-------- GIVEN ENTRIES

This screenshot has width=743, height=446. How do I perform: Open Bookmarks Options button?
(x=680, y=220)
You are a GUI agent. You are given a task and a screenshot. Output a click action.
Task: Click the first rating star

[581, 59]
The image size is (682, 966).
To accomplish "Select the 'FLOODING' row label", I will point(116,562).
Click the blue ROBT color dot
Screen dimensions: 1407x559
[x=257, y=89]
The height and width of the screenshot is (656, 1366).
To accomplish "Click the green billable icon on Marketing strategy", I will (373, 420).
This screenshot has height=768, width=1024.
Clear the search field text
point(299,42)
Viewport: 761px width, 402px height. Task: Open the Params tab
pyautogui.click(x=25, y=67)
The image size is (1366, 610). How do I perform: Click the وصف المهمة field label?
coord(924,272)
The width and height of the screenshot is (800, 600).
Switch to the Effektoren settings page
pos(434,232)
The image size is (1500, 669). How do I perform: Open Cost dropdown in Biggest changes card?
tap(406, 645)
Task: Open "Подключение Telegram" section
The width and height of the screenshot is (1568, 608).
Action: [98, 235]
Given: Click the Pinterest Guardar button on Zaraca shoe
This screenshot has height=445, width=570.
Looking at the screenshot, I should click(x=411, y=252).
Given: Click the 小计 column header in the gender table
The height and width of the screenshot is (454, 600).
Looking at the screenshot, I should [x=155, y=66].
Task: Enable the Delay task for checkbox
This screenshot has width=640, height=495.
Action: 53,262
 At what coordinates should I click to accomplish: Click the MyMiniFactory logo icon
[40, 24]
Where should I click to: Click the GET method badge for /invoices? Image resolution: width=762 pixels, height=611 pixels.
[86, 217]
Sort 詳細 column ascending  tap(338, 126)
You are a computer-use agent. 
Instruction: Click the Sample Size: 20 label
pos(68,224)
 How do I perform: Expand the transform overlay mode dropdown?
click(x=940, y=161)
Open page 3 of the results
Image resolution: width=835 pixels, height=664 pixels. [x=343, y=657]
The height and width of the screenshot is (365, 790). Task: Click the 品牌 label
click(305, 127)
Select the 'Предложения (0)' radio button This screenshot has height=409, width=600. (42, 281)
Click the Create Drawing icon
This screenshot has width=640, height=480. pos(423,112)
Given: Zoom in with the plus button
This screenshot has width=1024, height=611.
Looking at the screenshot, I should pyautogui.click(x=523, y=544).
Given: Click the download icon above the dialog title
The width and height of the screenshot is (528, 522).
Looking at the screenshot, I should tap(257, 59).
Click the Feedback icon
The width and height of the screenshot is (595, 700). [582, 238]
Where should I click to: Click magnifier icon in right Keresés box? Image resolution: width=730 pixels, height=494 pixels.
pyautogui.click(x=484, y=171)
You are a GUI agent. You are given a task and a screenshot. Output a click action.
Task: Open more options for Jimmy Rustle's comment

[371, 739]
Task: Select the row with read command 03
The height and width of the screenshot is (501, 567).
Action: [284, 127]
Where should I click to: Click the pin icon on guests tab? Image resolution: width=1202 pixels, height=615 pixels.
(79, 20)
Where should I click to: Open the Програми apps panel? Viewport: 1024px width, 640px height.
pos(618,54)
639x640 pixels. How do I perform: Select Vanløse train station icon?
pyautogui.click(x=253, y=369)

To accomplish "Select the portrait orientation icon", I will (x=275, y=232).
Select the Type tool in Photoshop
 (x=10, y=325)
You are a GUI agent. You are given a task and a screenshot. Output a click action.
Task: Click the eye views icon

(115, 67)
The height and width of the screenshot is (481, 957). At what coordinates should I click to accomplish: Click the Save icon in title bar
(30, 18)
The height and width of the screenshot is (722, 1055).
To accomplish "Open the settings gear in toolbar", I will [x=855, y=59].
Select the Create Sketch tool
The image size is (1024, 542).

----------------

- [TASK DETAILS]
Write out every record, exactly as written.

- [TASK SOLUTION]
This screenshot has width=743, height=446. How do I perform: Open Bookmarks Options button?
(x=680, y=220)
You are a GUI agent. You are given a task and a screenshot. Output a click action.
Task: Click the first rating star

[581, 59]
The image size is (682, 966).
To accomplish "Select the 'FLOODING' row label", I will point(116,562).
Click the blue ROBT color dot
Screen dimensions: 1407x559
[x=257, y=89]
The height and width of the screenshot is (656, 1366).
To accomplish "Click the green billable icon on Marketing strategy", I will (373, 420).
This screenshot has height=768, width=1024.
Clear the search field text
point(299,42)
Viewport: 761px width, 402px height. Task: Open the Params tab
pyautogui.click(x=25, y=67)
The image size is (1366, 610). How do I perform: Click the وصف المهمة field label?
coord(924,272)
The width and height of the screenshot is (800, 600).
Switch to the Effektoren settings page
pos(434,232)
The image size is (1500, 669). How do I perform: Open Cost dropdown in Biggest changes card?
tap(406, 645)
Task: Open "Подключение Telegram" section
The width and height of the screenshot is (1568, 608).
Action: [98, 235]
Given: Click the Pinterest Guardar button on Zaraca shoe
This screenshot has height=445, width=570.
Looking at the screenshot, I should click(x=411, y=252).
Given: Click the 小计 column header in the gender table
The height and width of the screenshot is (454, 600).
Looking at the screenshot, I should [x=155, y=66].
Task: Enable the Delay task for checkbox
This screenshot has width=640, height=495.
Action: 53,262
 At what coordinates should I click to accomplish: Click the MyMiniFactory logo icon
[40, 24]
Where should I click to: Click the GET method badge for /invoices? Image resolution: width=762 pixels, height=611 pixels.
[86, 217]
Sort 詳細 column ascending  tap(338, 126)
You are a computer-use agent. 
Instruction: Click the Sample Size: 20 label
pos(68,224)
 How do I perform: Expand the transform overlay mode dropdown?
click(x=940, y=161)
Open page 3 of the results
Image resolution: width=835 pixels, height=664 pixels. [x=343, y=657]
The height and width of the screenshot is (365, 790). Task: Click the 品牌 label
click(305, 127)
Select the 'Предложения (0)' radio button This screenshot has height=409, width=600. (42, 281)
Click the Create Drawing icon
This screenshot has width=640, height=480. pos(423,112)
Given: Zoom in with the plus button
This screenshot has width=1024, height=611.
Looking at the screenshot, I should pyautogui.click(x=523, y=544).
Given: Click the download icon above the dialog title
The width and height of the screenshot is (528, 522).
Looking at the screenshot, I should tap(257, 59).
Click the Feedback icon
The width and height of the screenshot is (595, 700). [582, 238]
Where should I click to: Click magnifier icon in right Keresés box? Image resolution: width=730 pixels, height=494 pixels.
pyautogui.click(x=484, y=171)
You are a GUI agent. You are given a task and a screenshot. Output a click action.
Task: Open more options for Jimmy Rustle's comment

[371, 739]
Task: Select the row with read command 03
The height and width of the screenshot is (501, 567).
Action: [284, 127]
Where should I click to: Click the pin icon on guests tab? Image resolution: width=1202 pixels, height=615 pixels.
(79, 20)
Where should I click to: Open the Програми apps panel? Viewport: 1024px width, 640px height.
pos(618,54)
639x640 pixels. How do I perform: Select Vanløse train station icon?
pyautogui.click(x=253, y=369)

To accomplish "Select the portrait orientation icon", I will (x=275, y=232).
Select the Type tool in Photoshop
 (x=10, y=325)
You are a GUI agent. You are given a task and a screenshot. Output a click action.
Task: Click the eye views icon

(115, 67)
The height and width of the screenshot is (481, 957). At what coordinates should I click to accomplish: Click the Save icon in title bar
(30, 18)
The height and width of the screenshot is (722, 1055).
To accomplish "Open the settings gear in toolbar", I will [x=855, y=59].
Select the Create Sketch tool
The image size is (1024, 542).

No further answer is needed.